Influencers could soon have to admit if their body's been retouched
A new UK bill would make digitally altered bodies in paid posts display a logo to combat a rise in eating disorders. But how effective will it be?
In June last year, amendments made to an existing law in Norway made it illegal for influencers to not disclaim when a paid-post on their social media was retouched. Now, it seems the UK is following suit, with a bill put forward for a logo to be displayed on any digitally-altered images of bodies, in an attempt to combat body dysmorphia online.
From April to October 2021, the NHS saw hospital admissions for anorexia, bulimia and eating disorders in young people aged 17 and under rose by 41%, largely believed to be because the pandemic has pushed much of our lives and interactions onto social media. So clearly, action on this dangerous rise is needed. But is this new bill enough?
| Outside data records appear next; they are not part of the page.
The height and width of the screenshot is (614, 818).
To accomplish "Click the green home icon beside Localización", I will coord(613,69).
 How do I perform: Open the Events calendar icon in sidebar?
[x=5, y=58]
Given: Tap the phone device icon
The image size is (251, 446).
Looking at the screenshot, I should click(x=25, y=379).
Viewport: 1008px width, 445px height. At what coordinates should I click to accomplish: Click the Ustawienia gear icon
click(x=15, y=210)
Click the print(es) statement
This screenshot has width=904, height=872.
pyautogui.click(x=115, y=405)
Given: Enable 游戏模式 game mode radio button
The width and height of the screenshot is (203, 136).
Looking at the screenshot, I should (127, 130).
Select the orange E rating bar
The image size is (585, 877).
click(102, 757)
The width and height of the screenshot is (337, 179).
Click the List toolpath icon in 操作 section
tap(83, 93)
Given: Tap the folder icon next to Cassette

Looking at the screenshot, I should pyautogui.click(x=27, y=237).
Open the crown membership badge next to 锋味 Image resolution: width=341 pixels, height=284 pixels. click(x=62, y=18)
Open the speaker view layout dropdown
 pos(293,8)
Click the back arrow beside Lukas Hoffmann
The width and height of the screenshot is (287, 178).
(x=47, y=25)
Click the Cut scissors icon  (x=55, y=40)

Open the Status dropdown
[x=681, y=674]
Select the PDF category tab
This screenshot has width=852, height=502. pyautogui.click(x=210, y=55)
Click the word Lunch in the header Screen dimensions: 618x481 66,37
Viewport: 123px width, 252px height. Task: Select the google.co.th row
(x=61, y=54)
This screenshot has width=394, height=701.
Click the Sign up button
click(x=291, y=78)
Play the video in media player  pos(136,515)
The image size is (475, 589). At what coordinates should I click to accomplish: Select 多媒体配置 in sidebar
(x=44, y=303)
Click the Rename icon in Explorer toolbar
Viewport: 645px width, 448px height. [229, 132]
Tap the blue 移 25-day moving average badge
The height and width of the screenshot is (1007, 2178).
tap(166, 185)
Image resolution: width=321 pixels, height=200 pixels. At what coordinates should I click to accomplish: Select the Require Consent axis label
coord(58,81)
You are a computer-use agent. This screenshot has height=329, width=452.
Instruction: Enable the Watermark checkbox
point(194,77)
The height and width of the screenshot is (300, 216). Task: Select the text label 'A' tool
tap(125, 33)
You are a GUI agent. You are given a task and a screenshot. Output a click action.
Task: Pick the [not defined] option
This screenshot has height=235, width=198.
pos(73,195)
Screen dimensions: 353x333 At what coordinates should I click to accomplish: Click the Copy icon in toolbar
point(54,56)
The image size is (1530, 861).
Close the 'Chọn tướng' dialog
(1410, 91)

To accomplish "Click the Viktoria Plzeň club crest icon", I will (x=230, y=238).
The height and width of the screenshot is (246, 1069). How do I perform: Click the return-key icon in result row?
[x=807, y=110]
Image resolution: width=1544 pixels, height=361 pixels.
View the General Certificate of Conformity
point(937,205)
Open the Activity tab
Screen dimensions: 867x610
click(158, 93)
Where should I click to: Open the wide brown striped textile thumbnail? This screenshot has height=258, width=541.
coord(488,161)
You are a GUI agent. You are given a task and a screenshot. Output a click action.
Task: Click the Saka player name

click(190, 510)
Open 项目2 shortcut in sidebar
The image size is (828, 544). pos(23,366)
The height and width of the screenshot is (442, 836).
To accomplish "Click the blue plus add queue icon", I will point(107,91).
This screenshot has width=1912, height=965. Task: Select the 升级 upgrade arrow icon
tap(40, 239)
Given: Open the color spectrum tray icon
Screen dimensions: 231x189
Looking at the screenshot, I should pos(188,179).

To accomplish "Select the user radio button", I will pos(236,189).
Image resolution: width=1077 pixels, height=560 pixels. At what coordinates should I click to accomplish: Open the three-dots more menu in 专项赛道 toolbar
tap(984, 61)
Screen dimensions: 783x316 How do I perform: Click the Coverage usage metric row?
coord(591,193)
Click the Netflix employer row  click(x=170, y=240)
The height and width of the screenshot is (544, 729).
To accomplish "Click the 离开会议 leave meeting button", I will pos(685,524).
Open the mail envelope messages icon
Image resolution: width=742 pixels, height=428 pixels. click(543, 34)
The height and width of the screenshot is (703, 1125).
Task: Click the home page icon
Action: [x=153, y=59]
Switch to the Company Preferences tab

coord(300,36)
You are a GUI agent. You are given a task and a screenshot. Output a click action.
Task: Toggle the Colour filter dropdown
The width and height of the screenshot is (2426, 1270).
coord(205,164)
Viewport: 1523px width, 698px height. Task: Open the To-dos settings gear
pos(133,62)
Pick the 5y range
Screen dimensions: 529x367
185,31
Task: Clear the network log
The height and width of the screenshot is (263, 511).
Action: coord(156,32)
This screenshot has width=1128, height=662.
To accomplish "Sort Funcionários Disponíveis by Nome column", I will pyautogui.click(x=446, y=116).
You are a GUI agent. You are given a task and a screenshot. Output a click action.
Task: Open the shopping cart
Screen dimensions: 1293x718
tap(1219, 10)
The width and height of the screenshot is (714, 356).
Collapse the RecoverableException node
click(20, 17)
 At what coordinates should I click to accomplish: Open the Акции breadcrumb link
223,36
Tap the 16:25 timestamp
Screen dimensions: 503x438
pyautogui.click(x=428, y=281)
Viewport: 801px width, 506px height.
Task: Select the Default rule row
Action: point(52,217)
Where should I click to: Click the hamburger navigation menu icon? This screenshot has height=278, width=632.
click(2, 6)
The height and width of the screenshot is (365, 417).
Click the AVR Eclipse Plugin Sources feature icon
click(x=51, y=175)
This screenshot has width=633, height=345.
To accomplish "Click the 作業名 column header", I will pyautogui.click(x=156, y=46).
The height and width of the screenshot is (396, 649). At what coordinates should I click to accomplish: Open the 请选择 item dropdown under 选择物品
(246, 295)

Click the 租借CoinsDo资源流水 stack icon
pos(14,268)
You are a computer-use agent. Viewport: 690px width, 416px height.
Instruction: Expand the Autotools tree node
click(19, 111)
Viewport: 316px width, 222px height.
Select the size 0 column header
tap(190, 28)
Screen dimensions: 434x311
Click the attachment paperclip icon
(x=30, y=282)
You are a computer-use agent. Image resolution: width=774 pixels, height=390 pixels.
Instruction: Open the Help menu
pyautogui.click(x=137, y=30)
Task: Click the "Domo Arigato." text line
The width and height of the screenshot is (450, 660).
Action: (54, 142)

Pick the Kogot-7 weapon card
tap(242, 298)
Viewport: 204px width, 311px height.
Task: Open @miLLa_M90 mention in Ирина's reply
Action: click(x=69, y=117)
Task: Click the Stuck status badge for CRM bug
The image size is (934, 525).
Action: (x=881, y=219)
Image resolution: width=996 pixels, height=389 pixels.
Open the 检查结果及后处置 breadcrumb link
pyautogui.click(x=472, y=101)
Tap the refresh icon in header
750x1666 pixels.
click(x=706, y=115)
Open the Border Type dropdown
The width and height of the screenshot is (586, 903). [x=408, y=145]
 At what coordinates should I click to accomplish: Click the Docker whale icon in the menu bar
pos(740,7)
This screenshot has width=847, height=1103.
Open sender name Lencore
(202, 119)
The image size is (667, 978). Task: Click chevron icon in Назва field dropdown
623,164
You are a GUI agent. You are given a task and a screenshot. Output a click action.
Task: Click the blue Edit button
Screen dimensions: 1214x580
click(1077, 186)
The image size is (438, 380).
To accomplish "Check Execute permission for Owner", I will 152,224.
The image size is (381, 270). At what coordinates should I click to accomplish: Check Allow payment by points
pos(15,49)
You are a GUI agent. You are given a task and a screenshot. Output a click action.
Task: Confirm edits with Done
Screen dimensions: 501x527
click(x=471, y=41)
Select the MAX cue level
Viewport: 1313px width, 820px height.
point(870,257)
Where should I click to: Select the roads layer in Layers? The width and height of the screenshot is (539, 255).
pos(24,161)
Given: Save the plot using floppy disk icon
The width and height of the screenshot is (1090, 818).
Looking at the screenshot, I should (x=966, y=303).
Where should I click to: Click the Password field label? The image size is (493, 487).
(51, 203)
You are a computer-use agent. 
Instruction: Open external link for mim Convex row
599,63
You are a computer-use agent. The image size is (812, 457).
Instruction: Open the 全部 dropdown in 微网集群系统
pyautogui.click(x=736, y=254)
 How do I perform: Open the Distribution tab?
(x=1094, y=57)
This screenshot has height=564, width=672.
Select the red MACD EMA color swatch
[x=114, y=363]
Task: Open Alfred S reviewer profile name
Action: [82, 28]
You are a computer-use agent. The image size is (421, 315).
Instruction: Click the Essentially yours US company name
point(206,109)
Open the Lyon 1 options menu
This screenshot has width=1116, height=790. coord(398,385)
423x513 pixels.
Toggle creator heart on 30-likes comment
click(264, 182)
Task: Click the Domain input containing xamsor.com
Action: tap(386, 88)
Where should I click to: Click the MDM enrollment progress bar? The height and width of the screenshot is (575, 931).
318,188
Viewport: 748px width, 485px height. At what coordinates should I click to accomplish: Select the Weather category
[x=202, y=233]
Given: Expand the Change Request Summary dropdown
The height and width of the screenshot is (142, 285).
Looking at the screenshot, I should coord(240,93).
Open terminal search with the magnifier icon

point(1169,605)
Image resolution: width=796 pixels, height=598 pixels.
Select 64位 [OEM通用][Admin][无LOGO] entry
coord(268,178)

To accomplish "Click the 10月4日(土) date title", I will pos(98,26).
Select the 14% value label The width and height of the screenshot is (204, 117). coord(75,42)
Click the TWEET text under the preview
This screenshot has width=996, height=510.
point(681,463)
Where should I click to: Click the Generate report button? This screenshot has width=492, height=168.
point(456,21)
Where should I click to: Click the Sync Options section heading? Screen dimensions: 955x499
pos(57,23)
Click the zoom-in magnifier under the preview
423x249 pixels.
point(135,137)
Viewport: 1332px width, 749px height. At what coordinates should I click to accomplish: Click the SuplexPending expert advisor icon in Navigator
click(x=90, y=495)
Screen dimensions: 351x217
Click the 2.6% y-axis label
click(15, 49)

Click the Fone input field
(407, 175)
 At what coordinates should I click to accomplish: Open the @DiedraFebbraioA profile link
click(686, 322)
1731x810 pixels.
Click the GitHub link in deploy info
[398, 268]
The new legislation, called the Digitally Altered Body Image Bill, was proposed by Dr Luke Evans, a GP turned Tory MP for Bosworth, Leicestershire, to parliament on Wednesday 13 January. Effectively, the bill calls for greater transparency as to when influencers and brands have Photoshopped, FaceTuned or in any way edited a photo. “If someone has been paid to post a picture on social media which they have edited, or advertisers, broadcasters or publishers are making money from an edited photograph, they should be honest and upfront about it.” Dr Evans told the House of Commons. It would work in a similar way to those pop-up gaming ads you receive that now must state if they don’t contain any “actual game footage”. Or how influencers must now legally state, usually through #ad, #spon or #paid, when their post is in partnership with another brand. This isn’t the first time such a bill has been proposed though. The same MP proposed similar legislation in September 2020 that didn’t get past a second read in parliament.
When Norway first put forward their leading new legislation last year, one of the issues we raised was that until such guidelines became global, they wouldn’t realistically be very effective. After all, Instagram users in Norway would still have the posts of international influencers appearing on their feed, whose pictures aren’t policed under the country’s powers. Hopefully though, as the UK potentially follows suit, it will be an impetus for more and more countries to put in their own legal framework for the digital alteration of bodies on social media, having a bigger effect on our globalised news feeds and FYPs.
However, much like Norway’s law, the UK bill focuses specifically on paid posts and so digitally-altered pictures on social media that are not associated with a brand partnership or commercial purposes will not need to display a logo. “This isn't about stopping you touching up your wedding photos or removing red eye on a post, it is targeted at those with significant, far-reaching influence and those with commercial intent," the MP added in his Ten Minute Rule Motion, a speech made to parliament after Prime Minister’s Questions.
Additionally, a question that still remains is how such a law would be enforced. Often apps such as Photoshop and FaceTune are used to edit a photo in subtle ways that may not be obvious to those scrolling past but can still help create a culture that promotes a specific body standard and white or racially ambiguous beauty ideals. If the legislation does pass, it will then go to the Advertising Standards Authority to design the logo and decide in which instances it should be placed. The MP hopes though that the mere existence of the law will be enough to put many influencers and brands off editing paid posts shared online anyway.
Of course, the bill is still a welcome positive step in the right direction. And with Dr Evans stating the bill has strong cross-party support, perhaps it stands a greater chance of being passed this time.